Politisi PKS, Mardani Ali Sera menyatakan bahwa mencintai negeri bisa dengan berbagai cara, baik di koalisi maupun oposisi. “Kami di Oposisi punya semangat yang sama mencintai negeri sebagai oposisi.
Demokrasi adalah kompetisi untuk kebaikan seluruh rakyat. Kompetisi dalam demokrasi adalah baik, sehingga dalam kompetisi ada Tesa, ada Antitesa, lalu di olah keduanya menjadi sintesa, sehingga menghasilkan kebaikan yg banyak buat rakyat dan negara,” katanya, Rabu, 6 Juni 2018, di akun Twitter pribadi miliknya.

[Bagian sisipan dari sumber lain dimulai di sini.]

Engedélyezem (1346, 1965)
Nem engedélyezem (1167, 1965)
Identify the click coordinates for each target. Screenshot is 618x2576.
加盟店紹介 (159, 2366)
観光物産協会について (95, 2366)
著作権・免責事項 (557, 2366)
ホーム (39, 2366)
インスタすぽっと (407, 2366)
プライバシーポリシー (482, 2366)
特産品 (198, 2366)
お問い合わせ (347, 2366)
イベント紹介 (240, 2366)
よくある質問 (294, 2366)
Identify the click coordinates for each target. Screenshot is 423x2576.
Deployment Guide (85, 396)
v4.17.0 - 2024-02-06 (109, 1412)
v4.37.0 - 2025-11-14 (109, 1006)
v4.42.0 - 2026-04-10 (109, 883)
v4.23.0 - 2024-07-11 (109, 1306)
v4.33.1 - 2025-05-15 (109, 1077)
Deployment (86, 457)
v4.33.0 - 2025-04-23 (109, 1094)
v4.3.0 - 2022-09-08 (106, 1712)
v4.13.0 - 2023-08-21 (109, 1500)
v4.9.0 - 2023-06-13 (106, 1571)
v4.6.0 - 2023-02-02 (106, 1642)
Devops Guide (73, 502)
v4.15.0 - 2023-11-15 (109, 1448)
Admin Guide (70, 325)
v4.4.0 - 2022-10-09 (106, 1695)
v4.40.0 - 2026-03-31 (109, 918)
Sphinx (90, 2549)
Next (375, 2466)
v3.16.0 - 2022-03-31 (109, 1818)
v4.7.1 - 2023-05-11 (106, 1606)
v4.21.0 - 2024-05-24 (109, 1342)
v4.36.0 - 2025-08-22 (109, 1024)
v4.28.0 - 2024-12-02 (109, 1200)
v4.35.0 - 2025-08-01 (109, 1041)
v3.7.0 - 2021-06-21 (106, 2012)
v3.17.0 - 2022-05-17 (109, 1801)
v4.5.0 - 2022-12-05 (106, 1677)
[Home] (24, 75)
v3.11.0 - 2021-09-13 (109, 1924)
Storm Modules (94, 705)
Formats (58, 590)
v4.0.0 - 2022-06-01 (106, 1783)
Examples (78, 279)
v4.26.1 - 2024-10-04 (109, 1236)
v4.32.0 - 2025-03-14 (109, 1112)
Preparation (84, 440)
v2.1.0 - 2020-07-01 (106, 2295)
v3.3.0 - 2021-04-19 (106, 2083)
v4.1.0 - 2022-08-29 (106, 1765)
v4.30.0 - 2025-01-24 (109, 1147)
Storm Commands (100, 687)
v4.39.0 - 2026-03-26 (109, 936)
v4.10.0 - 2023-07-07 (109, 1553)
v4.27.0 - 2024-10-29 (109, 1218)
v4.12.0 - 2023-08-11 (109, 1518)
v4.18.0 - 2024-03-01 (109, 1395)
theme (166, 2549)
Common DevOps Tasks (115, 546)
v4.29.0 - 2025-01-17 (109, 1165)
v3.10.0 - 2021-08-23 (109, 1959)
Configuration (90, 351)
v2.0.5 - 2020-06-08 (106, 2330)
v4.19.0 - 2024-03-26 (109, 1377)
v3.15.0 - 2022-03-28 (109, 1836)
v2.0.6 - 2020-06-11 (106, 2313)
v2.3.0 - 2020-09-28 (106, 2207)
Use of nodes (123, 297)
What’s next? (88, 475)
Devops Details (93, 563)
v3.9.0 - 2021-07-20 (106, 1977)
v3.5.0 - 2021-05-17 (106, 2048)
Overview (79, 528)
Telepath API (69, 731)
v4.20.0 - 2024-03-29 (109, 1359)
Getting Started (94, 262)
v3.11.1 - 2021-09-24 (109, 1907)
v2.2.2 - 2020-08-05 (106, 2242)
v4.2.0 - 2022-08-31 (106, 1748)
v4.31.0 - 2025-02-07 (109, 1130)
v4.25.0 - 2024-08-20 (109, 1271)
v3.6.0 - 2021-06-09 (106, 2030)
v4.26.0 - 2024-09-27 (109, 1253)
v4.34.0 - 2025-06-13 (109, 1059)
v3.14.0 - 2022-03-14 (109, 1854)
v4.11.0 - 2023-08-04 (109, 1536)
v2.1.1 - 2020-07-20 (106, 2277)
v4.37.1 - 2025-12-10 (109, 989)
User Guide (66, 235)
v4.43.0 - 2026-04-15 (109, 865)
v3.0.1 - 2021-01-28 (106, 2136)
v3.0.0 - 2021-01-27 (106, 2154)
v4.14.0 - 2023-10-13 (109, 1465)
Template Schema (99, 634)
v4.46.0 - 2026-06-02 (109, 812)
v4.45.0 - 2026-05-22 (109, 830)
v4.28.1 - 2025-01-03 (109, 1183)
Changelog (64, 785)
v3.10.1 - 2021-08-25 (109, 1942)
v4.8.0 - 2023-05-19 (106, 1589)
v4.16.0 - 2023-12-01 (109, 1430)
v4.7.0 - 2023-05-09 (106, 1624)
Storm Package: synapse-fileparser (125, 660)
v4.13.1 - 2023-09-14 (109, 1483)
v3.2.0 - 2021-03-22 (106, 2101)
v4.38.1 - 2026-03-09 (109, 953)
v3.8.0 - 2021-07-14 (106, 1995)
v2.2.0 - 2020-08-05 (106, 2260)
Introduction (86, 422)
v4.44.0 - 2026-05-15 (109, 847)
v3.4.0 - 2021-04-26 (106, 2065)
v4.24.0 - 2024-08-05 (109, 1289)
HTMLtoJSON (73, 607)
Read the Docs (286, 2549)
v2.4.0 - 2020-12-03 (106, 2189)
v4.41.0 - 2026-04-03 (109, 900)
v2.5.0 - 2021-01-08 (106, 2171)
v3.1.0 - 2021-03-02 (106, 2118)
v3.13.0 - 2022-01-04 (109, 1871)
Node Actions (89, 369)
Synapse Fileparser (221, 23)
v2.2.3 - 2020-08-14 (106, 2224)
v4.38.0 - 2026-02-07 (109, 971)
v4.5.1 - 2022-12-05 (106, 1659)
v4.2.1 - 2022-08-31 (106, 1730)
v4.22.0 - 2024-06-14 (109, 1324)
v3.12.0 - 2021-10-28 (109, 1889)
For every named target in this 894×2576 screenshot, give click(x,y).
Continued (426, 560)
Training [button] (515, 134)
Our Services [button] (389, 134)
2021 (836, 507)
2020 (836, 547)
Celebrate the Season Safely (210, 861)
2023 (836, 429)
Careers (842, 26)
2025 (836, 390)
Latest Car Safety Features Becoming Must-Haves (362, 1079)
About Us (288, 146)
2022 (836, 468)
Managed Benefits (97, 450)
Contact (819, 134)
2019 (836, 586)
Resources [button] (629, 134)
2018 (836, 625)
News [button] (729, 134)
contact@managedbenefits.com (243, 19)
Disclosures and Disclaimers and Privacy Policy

Dalam melihat BPIP, misalnya, dia memandang ada dua jenis perspektif ideologi Pancasila. Pertama Principle Ideology dan kedua Working Ideology. “Sebagai prinsip ideologi, kita semua sudah sepakat bahwa Pancasila sebagai rumah kita, rujukan kita dan platform kita bersama dalam bernegara. Dan masalah bukan ada di principle ideology ini, tapi ada di Working ideology.”
Working Ideology menurut dia mempunyai masalah dalam mengimplementasikan dalam sebuah sistem dalam sebuah tatanan bernegara. “Ambil contoh berita terbaru. Pemerintah mendata dan mengawasi semua HP dan akun medsos mahasiswa: republika.co.id/berita/pendidi… ini sudah berlebihan di jaman reformasi.”
Negeri ini, lanjutnya, demokrasi bukan menganut paham Uni Sovyet jaman KGB dahulu yang memata-matai warganya. “Apakah Pancasila dalam lembaga BPIP akan bertentangan dengan demokrasi?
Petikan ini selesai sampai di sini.